> 本文
#####
毎年、ゴールデンウィークになると(桜の写真撮らなきゃ…)と思う自分がいて、それがとても苦痛だった。

桜が嫌いなわけじゃないし、桜祭りにも行きたくないという訳でもない。現に、桜が咲き始めた4月19日には、少年少女合唱団のお花見があり、娘と娘の友達と一緒に園内を歩いて回った。でも公園に行ったのはその一度きり。

4月末には暴風雨が吹き荒れて、(散らないでくれ〜)と多くの人が願ったことだろう。おそらく昔の自分であればそう思ったに違いないが、今は少し違う。桜が咲くのも自然であれば、風が吹き荒れるのも自然。自然には逆らわず、身をまかす方が良い。

そんな仙人のような考え方に偏っているので、あえて桜の写真を撮るのはヤめることにした。そう決めてしまうと何故か気分もすっきり。写真は「反抗的に」が楽しい。

 

ただ、何もしないゴールデンウィークというのも少し気分が落ち込むので、ちょっとドライブでもしよう。平日とはいえ観光地は混んでるだろうから、山間の温泉に行こう。

というわけで5月1日は県境を越え、秋田は矢立峠にある『日影温泉』へ。
#####
> 参照元データ

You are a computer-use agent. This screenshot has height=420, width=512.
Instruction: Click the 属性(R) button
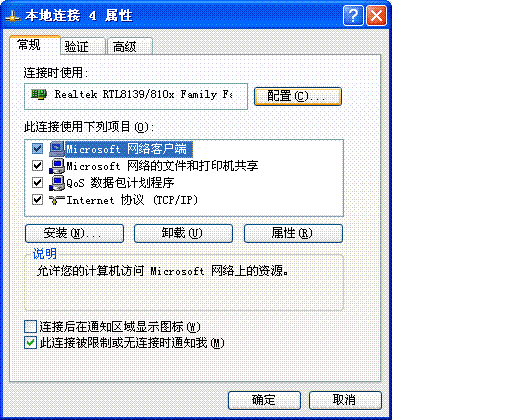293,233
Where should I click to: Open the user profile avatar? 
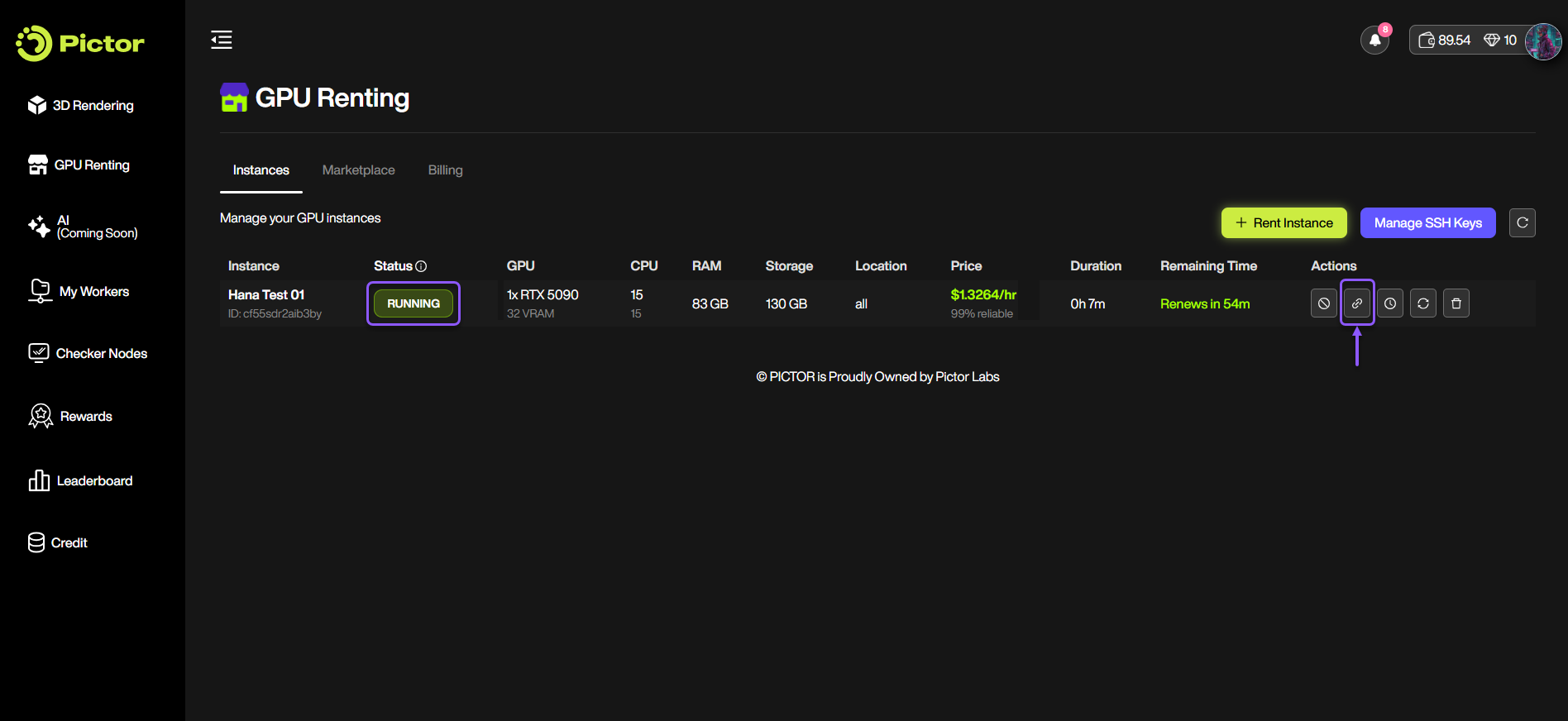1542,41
#####
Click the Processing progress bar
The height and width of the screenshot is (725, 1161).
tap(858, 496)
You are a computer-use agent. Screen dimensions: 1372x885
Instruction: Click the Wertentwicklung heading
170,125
#####
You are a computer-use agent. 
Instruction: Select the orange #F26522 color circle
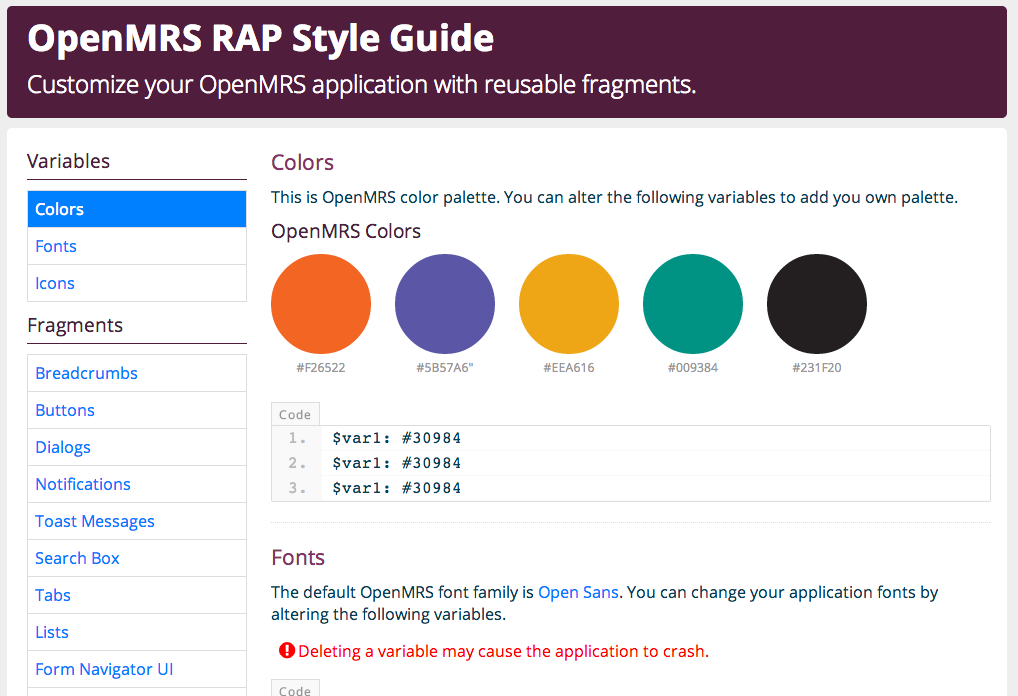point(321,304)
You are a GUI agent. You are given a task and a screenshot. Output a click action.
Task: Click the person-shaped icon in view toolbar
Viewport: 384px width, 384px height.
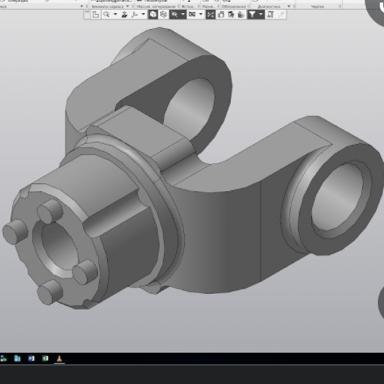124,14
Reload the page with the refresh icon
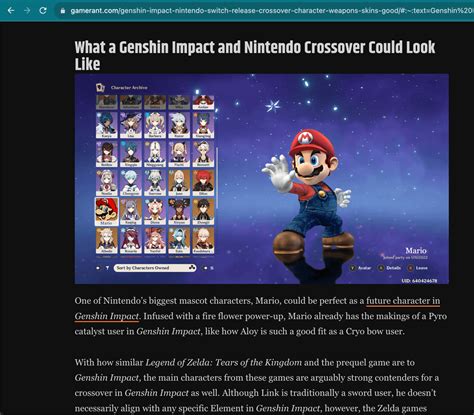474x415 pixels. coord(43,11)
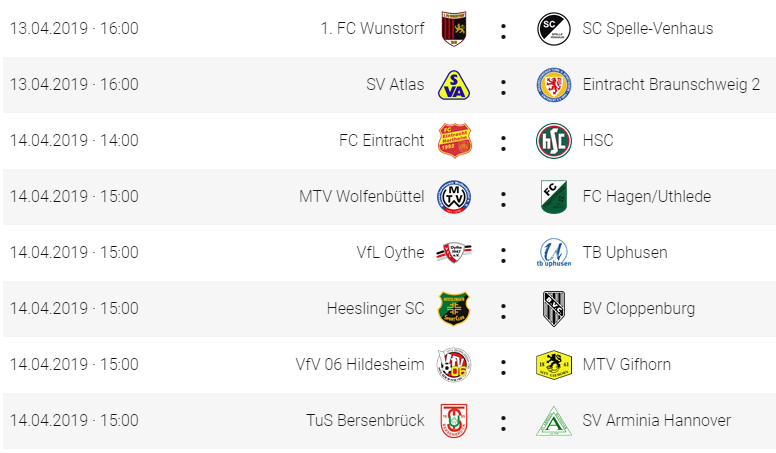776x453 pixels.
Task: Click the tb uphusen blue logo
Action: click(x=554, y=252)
#####
> 課題
1 - 本文から、「そんな仙人のような考え方に偏」で始まり「うから、山間の温泉に行こう。」まで続く部分を、一字も変えずにもう一度書き出してください。
2 - 本文で「4月末には暴風雨が」から始まる段落を、主な内容を残して短い箇条書きにまとめてください。
3 - 本文に出てくる、月の数字を含む日付や時期の表現をすべて挙げてください。

> 課題ごとの解答
1 -
そんな仙人のような考え方に偏っているので、あえて桜の写真を撮るのはヤめることにした。そう決めてしまうと何故か気分もすっきり。写真は「反抗的に」が楽しい。

 

ただ、何もしないゴールデンウィークというのも少し気分が落ち込むので、ちょっとドライブでもしよう。平日とはいえ観光地は混んでるだろうから、山間の温泉に行こう。

2 -
- 4月末に暴風雨が吹き荒れ、多くの人が桜が散らないよう願ったと思われる。
- 昔の自分ならそう思ったはずだが、今は少し違う。
- 桜が咲くのも風が吹き荒れるのも自然であり、逆らわずに身をまかす方が良い。

3 -
- 4月19日
- 4月末
- 5月1日